Successful entrepreneurs are hard-working, diligent searchers. They are always looking for improvements and solutions anywhere they can find them. Sometimes too much so.
I was reminded of this in a meeting at Inc. Magazine last week. I was attending a small business CEO Roundtable there with members of the Inc. 5000 Business Owners Council. The evening was devoted to exploring our various challenges in a frank, discreet, collegial setting. A lot of discussion was usefully had, but I was grabbed by the plaintive statement of one member, who received quite a load of advice, that she felt a bit overwhelmed with such the abundance of impassioned suggestions as came forth.
She had a point. Ultimately entrepreneurship is a solitary game. It is a fine line that must be walked between going completely with our own guts and following an overwhelming plethora of well-intended, seemingly authoritative advice.
I believe in radically institutionalizing systematic change for any business within the bounds of reasonable prudence.
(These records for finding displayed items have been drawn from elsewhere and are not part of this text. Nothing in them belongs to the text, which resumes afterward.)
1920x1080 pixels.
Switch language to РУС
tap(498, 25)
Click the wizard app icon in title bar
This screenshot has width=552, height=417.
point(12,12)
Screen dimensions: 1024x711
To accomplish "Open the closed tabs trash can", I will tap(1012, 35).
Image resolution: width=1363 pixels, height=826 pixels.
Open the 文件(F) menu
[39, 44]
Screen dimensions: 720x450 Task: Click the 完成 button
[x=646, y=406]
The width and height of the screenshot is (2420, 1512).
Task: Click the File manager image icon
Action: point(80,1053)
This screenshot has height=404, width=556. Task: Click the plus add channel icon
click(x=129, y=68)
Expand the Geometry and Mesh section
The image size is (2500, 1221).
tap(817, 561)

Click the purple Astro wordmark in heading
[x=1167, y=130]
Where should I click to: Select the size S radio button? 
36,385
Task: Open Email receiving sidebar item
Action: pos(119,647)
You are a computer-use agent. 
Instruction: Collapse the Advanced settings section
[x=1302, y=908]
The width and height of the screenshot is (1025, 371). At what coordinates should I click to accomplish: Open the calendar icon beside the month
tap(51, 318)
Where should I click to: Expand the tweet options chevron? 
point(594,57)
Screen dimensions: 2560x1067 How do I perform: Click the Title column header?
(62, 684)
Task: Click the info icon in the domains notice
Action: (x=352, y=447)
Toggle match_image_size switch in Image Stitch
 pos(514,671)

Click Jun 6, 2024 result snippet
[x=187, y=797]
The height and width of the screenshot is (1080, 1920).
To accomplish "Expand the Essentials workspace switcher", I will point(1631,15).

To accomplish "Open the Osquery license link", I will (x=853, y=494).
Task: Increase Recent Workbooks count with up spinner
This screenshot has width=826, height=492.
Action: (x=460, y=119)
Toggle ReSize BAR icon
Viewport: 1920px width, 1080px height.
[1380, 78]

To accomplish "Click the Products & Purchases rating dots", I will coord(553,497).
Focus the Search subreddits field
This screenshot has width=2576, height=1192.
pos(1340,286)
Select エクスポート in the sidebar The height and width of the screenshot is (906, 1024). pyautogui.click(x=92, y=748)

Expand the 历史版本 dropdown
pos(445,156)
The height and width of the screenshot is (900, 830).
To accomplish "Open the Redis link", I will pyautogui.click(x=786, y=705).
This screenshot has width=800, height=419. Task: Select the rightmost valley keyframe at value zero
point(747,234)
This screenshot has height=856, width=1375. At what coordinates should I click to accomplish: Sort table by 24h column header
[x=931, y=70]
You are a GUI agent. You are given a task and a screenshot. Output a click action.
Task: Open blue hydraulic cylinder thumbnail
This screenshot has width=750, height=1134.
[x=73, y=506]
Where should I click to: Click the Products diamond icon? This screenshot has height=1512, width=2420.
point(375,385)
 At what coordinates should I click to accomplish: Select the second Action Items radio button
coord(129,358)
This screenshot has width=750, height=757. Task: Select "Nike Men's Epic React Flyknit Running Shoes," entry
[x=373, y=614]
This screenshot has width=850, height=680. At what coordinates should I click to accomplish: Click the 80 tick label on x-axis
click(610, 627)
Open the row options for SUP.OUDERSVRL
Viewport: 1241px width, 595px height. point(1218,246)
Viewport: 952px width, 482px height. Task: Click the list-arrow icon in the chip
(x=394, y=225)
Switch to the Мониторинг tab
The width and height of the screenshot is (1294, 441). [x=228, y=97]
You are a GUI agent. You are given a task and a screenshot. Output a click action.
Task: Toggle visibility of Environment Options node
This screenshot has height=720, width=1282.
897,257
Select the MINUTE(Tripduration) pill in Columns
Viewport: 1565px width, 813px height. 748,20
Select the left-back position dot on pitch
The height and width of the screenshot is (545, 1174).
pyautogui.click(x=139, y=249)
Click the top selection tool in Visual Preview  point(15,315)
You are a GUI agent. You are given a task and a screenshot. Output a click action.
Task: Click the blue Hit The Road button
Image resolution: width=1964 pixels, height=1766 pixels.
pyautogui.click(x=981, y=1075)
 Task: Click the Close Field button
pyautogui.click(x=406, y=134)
But you can’t do everything and time is the entrepreneur’s greatest asset. Learning where to alot our attention is crucial to success.
There is no template answer to this. Last month I met a successful founder of a fashion accessories company. She told me of her diligence in following extensive and variegated advice she received for her entrepreneurial membership group, which happened to be EO (Entrepreneur’s Organization), an association offering mentoring, peer networking, and education. (There are several of these organizations around for founders and entrepreneurs.) The amount of ideas suggested by her colleagues that she had tried to implement was quite staggering. It tired me out just listening to it. Most of it was ineffective for her already successful company. She clearly needed to do less experimental innovation, not more, to my mind.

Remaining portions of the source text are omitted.